Are you sure you're not talking about Perl here? Because there are very few "funky characters" in Ruby and code written in it tends to be very readable, more so than Python in many cases.

I agree with OP. While Python is not a bad language, Ruby is a better language in general, and I'm reminded of it every time I have to work in Python (which is pretty often nowadays, due to Python's dominance in ML ).

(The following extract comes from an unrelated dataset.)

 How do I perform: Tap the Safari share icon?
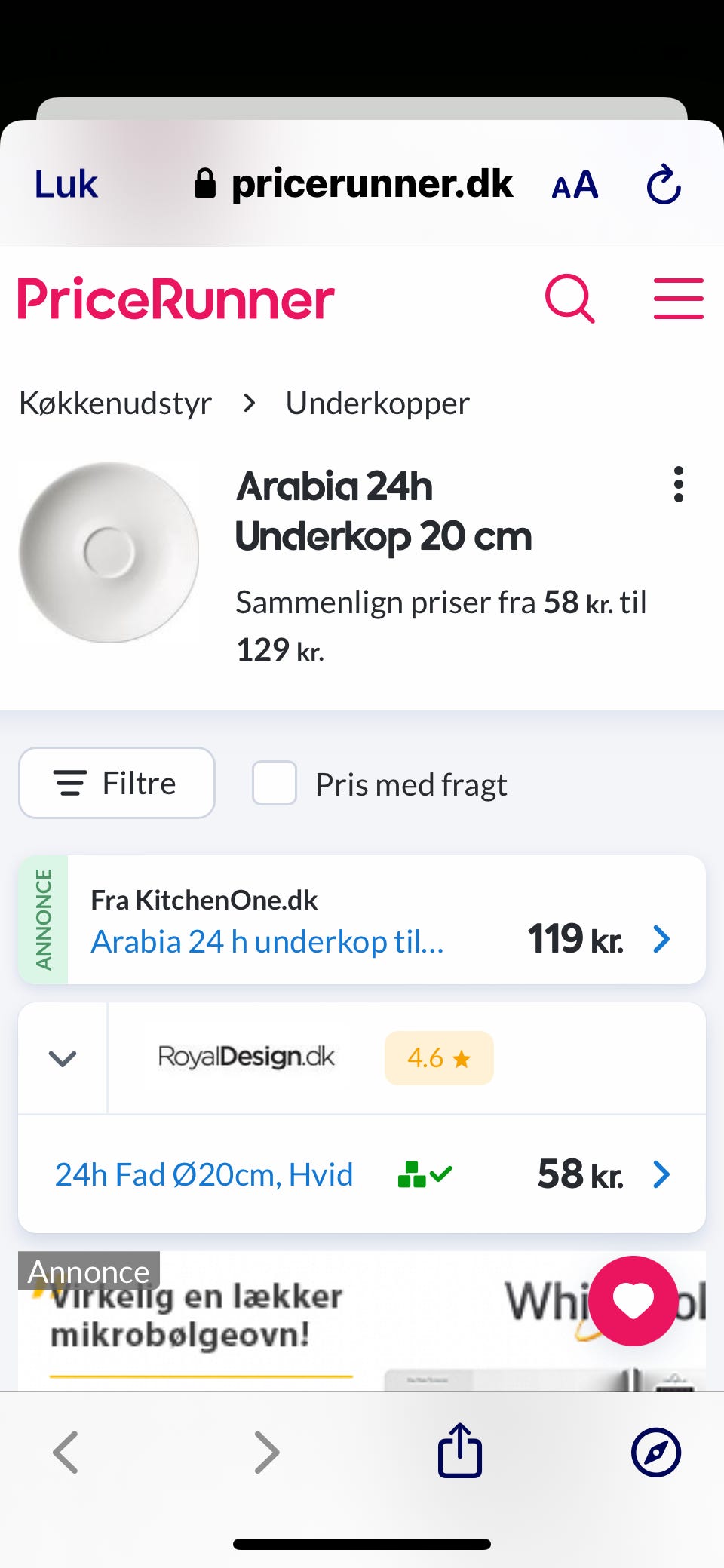click(460, 1450)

I can give many examples as to why, but here's a quick toy example to show off the difference in philosophy between Ruby and Python. You have a list of numbers, you want to keep only odd numbers, sort them, and convert them to a string where each number is separated by comma. Here's the Ruby code:

    xs = [12, 3, 5, 8, 7, 10, 1, 4]
    ys = xs.filter { |x| x.odd? }.sort.join(", ")
Now let's do the same in Python:

    xs = [12, 3, 5, 8, 7, 10, 1, 4]
    ys = [x for x in xs if x % 2 != 0]
    ys.sort()
    ys = ", ".join(str(y) for y in ys)
Or alternatively in a single line (but in more complex cases this gets extremely unwieldy since, unlike Ruby, Python forces you to nest these, so you can't write nice pipelines that read top-to-bottom and left-to-right):

    xs = [12, 3, 5, 8, 7, 10, 1, 4]
    ys = ", ".join(str(y) for y in sorted(x for x in xs if x % 2 != 0))
And this matches my experience pretty well. Things I can do in Ruby in one line usually take two or three lines in Python, are more awkward to write and are less readable.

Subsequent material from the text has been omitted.